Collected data
______

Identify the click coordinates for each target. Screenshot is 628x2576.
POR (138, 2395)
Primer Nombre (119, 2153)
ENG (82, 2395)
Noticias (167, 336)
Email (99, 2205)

______

[What is expected]
Your task is to copy every record exactly.

[Response area]
Identify the click coordinates for each target. Screenshot is 628x2576.
POR (138, 2395)
Primer Nombre (119, 2153)
ENG (82, 2395)
Noticias (167, 336)
Email (99, 2205)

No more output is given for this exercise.